Search the entries for the word "will". Copy each line in which it is found.

• GIVEN ENTRIES:
========================

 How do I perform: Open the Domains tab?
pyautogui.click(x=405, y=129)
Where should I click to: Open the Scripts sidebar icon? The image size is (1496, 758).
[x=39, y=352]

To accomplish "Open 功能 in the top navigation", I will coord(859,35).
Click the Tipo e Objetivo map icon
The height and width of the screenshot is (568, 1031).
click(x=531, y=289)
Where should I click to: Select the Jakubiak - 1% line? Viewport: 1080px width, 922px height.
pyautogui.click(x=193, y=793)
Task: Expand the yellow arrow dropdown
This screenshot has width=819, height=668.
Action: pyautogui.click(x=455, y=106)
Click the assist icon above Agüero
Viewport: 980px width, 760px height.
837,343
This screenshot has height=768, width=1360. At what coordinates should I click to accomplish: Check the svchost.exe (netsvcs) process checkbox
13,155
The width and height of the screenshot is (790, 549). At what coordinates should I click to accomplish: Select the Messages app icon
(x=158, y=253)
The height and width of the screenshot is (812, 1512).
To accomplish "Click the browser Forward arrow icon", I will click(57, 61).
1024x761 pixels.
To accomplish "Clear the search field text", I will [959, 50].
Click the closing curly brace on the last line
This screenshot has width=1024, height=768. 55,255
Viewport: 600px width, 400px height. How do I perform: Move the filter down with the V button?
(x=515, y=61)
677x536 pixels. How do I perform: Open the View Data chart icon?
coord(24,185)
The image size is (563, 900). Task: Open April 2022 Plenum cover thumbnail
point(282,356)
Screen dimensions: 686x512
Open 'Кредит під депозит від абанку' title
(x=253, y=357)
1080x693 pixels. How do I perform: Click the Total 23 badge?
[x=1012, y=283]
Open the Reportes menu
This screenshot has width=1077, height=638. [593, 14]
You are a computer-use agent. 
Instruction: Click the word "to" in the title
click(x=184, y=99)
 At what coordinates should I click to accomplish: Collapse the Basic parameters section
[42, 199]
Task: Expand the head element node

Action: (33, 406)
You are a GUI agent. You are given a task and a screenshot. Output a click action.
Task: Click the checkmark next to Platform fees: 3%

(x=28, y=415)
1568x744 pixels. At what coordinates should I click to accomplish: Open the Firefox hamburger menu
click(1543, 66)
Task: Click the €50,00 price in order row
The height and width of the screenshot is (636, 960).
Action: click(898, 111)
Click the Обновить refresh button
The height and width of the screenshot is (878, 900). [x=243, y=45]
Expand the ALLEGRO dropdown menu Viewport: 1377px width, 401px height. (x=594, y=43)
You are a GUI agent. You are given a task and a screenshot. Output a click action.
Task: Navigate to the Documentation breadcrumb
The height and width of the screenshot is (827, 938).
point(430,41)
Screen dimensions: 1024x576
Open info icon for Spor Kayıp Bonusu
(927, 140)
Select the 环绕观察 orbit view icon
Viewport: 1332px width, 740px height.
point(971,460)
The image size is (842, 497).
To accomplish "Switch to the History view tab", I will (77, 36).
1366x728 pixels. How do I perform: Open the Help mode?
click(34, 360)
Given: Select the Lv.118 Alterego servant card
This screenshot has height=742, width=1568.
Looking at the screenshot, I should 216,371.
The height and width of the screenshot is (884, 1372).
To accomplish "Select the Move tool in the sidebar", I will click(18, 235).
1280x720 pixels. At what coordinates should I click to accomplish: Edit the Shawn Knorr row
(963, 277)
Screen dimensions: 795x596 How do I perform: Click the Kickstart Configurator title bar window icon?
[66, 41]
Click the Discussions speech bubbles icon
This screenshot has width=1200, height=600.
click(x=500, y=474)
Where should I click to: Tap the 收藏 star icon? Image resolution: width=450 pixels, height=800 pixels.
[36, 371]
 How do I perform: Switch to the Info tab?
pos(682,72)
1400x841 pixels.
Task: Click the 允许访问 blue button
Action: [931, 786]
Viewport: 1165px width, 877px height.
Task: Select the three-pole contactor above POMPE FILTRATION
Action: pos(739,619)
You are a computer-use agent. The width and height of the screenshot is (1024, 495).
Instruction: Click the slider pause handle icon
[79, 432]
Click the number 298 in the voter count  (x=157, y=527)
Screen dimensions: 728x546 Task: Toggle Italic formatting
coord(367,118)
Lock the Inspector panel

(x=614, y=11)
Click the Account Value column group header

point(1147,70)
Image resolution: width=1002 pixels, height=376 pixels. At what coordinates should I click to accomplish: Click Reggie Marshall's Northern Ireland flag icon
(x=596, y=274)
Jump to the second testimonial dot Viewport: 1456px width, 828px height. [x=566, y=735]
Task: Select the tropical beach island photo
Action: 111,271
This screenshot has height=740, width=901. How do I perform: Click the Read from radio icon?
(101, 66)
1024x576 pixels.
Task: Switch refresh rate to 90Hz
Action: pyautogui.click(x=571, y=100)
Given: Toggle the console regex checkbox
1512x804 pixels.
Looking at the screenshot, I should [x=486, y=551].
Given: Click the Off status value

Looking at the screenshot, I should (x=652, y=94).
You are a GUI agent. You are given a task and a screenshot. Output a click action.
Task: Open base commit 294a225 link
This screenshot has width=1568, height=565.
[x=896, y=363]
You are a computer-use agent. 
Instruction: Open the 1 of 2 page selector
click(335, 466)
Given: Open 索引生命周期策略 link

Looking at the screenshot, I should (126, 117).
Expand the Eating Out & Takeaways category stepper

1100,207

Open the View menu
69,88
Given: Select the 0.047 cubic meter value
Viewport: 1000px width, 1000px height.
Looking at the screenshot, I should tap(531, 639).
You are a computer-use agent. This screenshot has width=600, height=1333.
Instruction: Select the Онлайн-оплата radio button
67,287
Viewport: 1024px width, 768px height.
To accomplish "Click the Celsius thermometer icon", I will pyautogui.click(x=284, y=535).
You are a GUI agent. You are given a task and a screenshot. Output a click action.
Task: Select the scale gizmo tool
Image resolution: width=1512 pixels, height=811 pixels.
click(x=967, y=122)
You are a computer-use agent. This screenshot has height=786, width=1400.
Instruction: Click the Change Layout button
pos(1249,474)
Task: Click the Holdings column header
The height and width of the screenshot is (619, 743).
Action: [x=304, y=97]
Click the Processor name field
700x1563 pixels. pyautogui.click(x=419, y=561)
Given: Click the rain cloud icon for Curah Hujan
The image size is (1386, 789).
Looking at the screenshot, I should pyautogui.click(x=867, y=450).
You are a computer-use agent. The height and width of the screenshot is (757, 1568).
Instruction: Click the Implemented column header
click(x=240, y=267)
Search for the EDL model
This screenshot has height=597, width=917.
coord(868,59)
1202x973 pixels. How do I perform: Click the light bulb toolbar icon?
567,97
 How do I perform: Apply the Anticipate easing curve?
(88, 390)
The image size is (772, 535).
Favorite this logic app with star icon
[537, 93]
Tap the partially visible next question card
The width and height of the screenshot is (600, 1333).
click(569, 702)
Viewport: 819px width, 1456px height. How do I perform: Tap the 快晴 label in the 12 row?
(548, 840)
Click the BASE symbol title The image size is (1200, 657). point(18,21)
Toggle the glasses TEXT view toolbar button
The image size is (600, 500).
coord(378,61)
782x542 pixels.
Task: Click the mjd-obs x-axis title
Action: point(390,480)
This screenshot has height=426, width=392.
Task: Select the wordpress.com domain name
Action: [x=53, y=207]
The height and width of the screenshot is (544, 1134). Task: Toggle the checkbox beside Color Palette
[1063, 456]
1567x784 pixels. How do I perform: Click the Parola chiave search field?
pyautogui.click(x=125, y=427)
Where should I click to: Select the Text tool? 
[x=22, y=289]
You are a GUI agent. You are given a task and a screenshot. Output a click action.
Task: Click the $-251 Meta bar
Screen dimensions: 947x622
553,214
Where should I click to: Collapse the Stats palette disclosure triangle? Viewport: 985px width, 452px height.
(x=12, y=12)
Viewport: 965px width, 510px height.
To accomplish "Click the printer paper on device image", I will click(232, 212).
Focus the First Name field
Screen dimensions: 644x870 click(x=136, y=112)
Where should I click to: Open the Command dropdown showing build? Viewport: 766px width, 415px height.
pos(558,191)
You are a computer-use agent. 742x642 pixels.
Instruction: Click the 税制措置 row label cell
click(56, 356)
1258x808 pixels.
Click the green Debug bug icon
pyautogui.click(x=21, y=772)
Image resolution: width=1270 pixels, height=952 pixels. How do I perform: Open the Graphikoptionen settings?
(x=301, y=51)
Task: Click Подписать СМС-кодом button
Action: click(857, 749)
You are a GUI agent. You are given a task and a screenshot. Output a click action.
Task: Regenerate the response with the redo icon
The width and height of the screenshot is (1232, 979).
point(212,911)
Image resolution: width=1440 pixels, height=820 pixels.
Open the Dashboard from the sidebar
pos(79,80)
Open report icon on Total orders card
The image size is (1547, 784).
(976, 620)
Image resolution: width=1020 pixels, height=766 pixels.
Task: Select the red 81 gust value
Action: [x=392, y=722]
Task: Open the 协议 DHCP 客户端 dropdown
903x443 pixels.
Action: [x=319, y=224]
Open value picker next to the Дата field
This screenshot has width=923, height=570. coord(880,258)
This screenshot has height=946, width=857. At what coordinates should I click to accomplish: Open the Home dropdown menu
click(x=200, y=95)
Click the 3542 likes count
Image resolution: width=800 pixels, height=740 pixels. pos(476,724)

========================

• RESPONSE BOX:
To accomplish "Open 功能 in the top navigation", I will coord(859,35).
To accomplish "Click the browser Forward arrow icon", I will click(57, 61).
To accomplish "Clear the search field text", I will [959, 50].
To accomplish "Switch to the History view tab", I will (77, 36).
To accomplish "Select the Move tool in the sidebar", I will click(18, 235).
To accomplish "Click the Celsius thermometer icon", I will pyautogui.click(x=284, y=535).
To accomplish "Click the printer paper on device image", I will click(232, 212).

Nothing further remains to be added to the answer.